The child tax credit, or CTC, was worth up to $1,000 per qualifying child, refundable for taxpayers with earned income of at least $3,000, and phased out (decreased) for taxpayers with AGI above $75,000 ($110,000 for joint filers). These rules remain in effect for 2017 tax returns (filed in 2018).
Under the new Tax Cuts and Jobs Act (TCJA) the following child tax credit changes will take place in 2018:
The Child Tax Credit under 2018 tax reform is worth up to $2,000 per qualifying child. The age cut-off remains at 17 (the child must be under 17 at the end of the year for taxpayers to claim the credit).
The refundable portion of the credit is limited to $1,400. This amount will be adjusted for inflation after 2018.
The earned income threshold for the refundable credit is lowered to $2,500.
The beginning credit phaseout for the CTC increases to $200,000 ($400,000 for joint filers).

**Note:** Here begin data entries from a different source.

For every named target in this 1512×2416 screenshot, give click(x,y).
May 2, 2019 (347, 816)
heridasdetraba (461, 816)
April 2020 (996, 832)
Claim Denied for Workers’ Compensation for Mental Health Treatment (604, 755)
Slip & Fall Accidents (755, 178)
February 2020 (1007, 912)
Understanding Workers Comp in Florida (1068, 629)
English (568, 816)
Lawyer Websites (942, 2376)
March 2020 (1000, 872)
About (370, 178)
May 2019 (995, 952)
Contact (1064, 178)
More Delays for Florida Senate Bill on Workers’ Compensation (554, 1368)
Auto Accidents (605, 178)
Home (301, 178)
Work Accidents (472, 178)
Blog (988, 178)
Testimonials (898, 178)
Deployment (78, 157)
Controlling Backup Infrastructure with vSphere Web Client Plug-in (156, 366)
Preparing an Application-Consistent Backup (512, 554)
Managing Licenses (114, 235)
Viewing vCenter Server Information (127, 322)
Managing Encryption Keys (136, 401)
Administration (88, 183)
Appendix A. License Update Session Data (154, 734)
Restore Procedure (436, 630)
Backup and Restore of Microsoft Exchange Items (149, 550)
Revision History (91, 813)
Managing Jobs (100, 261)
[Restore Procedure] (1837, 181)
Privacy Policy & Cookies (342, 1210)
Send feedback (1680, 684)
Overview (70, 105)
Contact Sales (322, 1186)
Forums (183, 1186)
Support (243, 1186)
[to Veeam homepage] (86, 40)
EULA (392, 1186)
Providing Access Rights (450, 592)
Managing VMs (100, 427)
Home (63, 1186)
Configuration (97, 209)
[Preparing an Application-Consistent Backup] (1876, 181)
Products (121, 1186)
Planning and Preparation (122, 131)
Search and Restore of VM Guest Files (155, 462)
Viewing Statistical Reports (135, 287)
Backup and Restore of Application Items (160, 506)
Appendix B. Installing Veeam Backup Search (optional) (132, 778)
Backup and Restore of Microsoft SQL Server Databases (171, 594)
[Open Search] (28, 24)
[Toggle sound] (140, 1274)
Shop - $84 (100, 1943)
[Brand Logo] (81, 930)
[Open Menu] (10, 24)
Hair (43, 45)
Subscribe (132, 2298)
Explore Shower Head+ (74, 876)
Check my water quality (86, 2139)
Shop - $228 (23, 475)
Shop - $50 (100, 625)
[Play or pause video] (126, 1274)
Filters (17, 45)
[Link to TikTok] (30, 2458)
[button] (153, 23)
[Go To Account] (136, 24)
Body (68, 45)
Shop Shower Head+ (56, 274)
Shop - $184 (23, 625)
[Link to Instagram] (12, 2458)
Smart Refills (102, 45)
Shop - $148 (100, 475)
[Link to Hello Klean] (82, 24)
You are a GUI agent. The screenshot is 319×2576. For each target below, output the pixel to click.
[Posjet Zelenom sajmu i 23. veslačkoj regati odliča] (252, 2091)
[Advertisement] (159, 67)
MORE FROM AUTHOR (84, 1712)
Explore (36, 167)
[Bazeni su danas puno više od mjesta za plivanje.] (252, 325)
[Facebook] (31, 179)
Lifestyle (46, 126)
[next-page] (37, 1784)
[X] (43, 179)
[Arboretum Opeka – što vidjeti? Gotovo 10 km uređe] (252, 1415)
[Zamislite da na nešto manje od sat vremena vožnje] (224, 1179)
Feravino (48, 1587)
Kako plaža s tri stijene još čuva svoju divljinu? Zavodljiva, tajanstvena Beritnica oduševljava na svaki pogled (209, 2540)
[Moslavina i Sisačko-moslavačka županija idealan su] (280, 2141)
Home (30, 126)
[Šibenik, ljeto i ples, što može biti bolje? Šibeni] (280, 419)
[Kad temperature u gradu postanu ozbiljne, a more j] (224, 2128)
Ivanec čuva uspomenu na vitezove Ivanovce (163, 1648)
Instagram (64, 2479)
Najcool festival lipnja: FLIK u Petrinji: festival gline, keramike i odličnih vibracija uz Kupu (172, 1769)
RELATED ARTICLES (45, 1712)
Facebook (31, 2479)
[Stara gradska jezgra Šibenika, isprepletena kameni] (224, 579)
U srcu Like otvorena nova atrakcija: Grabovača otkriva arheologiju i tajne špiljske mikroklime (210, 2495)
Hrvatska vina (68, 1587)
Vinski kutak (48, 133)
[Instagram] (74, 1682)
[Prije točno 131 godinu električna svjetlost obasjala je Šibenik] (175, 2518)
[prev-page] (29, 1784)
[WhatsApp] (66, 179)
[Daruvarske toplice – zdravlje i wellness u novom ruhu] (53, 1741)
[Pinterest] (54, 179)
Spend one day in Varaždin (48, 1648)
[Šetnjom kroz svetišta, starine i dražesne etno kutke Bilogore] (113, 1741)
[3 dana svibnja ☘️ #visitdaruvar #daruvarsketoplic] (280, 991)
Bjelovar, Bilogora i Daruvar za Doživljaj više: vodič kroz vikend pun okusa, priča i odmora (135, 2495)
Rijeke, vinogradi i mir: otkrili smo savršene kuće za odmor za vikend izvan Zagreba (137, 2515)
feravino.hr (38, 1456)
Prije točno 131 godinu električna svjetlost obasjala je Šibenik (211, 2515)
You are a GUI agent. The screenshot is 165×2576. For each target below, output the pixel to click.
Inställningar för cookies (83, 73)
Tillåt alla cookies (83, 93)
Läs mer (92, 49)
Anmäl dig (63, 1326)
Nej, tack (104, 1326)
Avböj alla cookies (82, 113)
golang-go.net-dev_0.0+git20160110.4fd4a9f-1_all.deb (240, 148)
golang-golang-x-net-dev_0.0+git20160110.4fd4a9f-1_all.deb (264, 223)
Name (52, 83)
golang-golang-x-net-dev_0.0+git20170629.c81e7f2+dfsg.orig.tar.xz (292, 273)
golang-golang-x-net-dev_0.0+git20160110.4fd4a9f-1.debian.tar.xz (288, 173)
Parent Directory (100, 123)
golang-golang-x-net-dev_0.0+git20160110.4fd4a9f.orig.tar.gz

This will allow most families with children, whether married or single, to claim the credit, as the phaseout was significantly enlarged.
The child must have a valid SSN to claim the nonrefundable and refundable credit.
Prior to the TCJA, the taxpayer who was eligible to claim the child’s dependent exemption was also the one eligible to claim the CTC. In turn, the taxpayer and child had to meet several “tests” for the one to be considered the dependent of the other.
The TCJA eliminates the dependent exemption itself, but retains the definition of dependent to claim the CTC and other child- or dependent-related tax benefits. For Child Tax Credit reform purposes, this will usually mean that the child must be related to the taxpayer in one of several ways (son, daughter, grandchild, etc.), must live in the taxpayer’s home more than half the year, and must not provide more than half of his or her own support. Special rules apply if the parents are divorced or legally separated.